### Supplied text
________

Hi Cosme! How are you man? You still living in Barcelona or did this crazy lifestyle kill you already? Everything is going well, thanks. I’m afraid I’m still alive though – my days are pretty dull and also I’m not living near the city’s centre. I’m 35 minutes away by train. Not crazy at all over there. More on a quieter small village vibe.
You are from Ourense but you had been living in London… and now you moved to BCN. Worst/best things about these places according to skateboarding and the life in general? Ok, Ourense is my hometown and I lived there for the longest time – the best thing is that I know exactly what’s going on at any given moment in all the little corners of town, worst part is that what’s going on in those corners is usually absolutely nothing. Love skating there though, I know all the the spots and it’s super easy to spend the day out not only skating but also revisiting the past. London was definitely easier than I thought it was going to be – I learned to enjoy exactly he other side of things, not knowing anything at all about what’s going and to abandon myself to the immensity of the city. Truly loved it there. Started going by myself to the classic spots and everybody was always nice. Then I met these guys that introduced me to the most perfect curbs just ten minutes away from my place in Peckham, they became real good friends and that spot became home, miss it everyday. Nowadays in Barcelona is kinda weird, I’m getting old so I’m starting to enjoy more the urban exploration aspect of going out skating. I go on solo sessions around here and I have found amazing spots that look like they haven’t been touched. If I venture into the heart of Barcelona is usually to meet friends from back home and chill at a spot. I definitely prefer cruising and exploring by myself. Still trying to get in the right mind frame to not end up becoming a hermit.
Working as a freelance illustrator sounds hard. Working in the world of skateboarding sounds impossible. How it all started? Do you remember your first jobs? And maybe do you feel that some of your work is a bit “underrated” in Spain? Not sure that being a freelance illustrator is that hard or difficult. I guess that after Art School that seemed like the logic thing to try. But I knew that it wouldn’t happened right away so I’ve always worked regular jobs in different things while doing small commissions and trying to build a nice portfolio I was happy with. Then I also worked in agencies as a graphic designer which helped me to be more versatile and to have a wider experience of the industry – and, more importantly, confidence. Enough confidence to try and show my stuff to the brands I was interested in working with. I was really lucky that Josh Stewart liked what I sent him and we started talking about developing a deck graphic for Theories first and then some more stuff for Hopps and Traffic and that was it, we got along pretty well and kept working together since.
Spirit Quest the masterpiece of Colin Read is on the top of my favorite skateboarding videos of all time. You made the animations that looks like Colin and you had a fully creative connection as if you had read his mind. Can you tell us how you lived those days and how you see everything now after all this time? Oh, thank you very much, I appreciate it – I’ll let Colin know. Well, by the end of the project we both were absolutely connected, but that took some time. I remember I had just moved to London and was sleeping on my friends living room in Camberwell when he got in touch and told me about the overall concept. We started working on the animations soon after and kept going back and forth for a whole year. He knew exactly what he wanted and how he wanted it, everything was super clear in his head. But it wasn’t easy to fully grasp, I felt the same way that the skaters in the video felt while filming, most didn’t understand what Colin was going for but trusted his judgement anyway.

________

### Recorded information
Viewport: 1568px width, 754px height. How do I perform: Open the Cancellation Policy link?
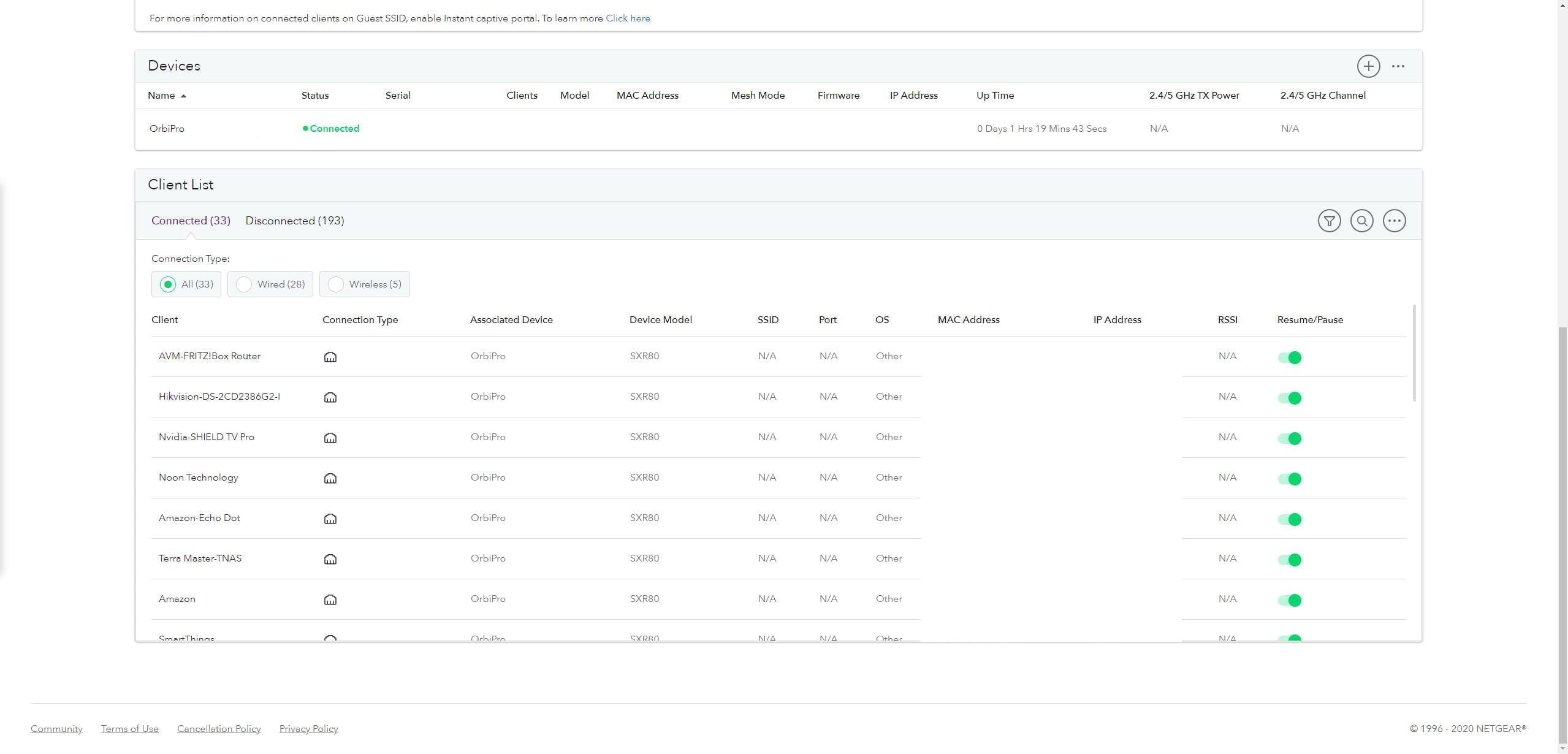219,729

________

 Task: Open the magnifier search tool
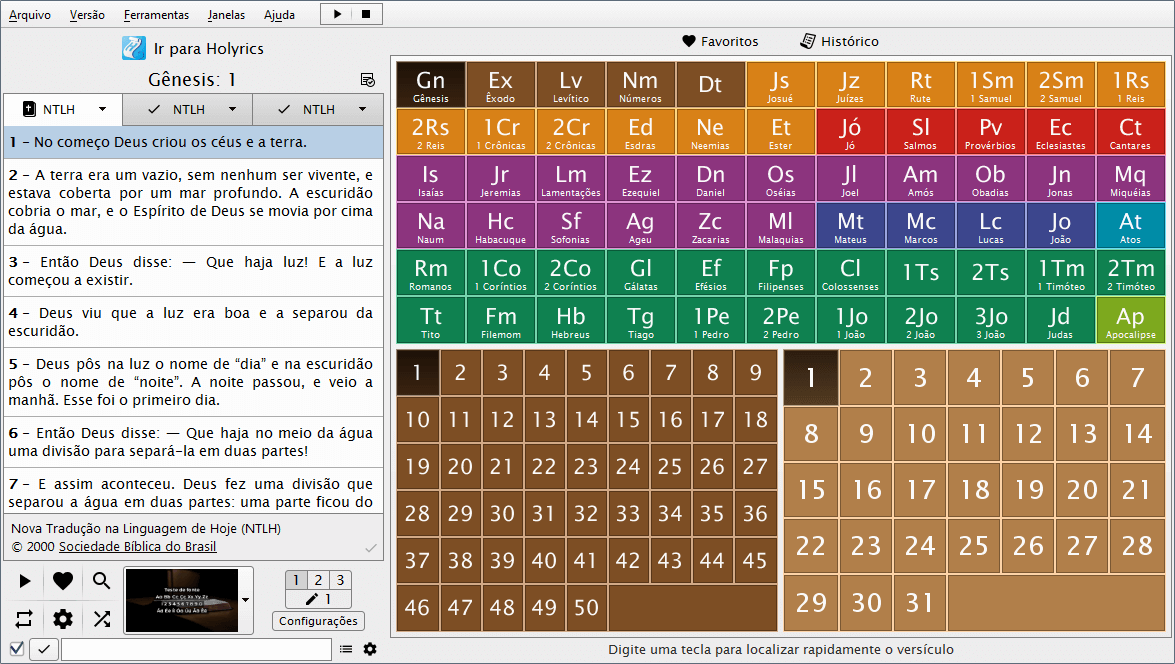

________

### Tasks to complete
(A) Write out the part of the interview above that opens with the words containing "Hi Cosme! How" and closes with "small village vibe.".
(B) According to the interview above, how long did the interviewee and Colin keep going back and forth on the animations?
(C) Condense the paragraph of the interview above that begins "Working as a freelance illustrator sounds hard" into a short bulleted list that keeps its main facts.

### Answers in order
(A)
Hi Cosme! How are you man? You still living in Barcelona or did this crazy lifestyle kill you already? Everything is going well, thanks. I’m afraid I’m still alive though – my days are pretty dull and also I’m not living near the city’s centre. I’m 35 minutes away by train. Not crazy at all over there. More on a quieter small village vibe.

(B) They kept going back and forth for a whole year.

(C)
- The interviewer asks how the illustration work started, about the first jobs, and whether some of the work is underrated in Spain.
- The interviewee isn't sure freelance illustration is that hard; after Art School it seemed the logical thing to try.
- Expecting it not to happen right away, the interviewee worked regular jobs while doing small commissions and building a satisfying portfolio.
- Agency work as a graphic designer brought versatility, wider industry experience and, above all, the confidence to show work to desired brands.
- Josh Stewart liked what was sent, which led to a deck graphic for Theories, then more work for Hopps and Traffic.
- The two got along well and have kept working together since.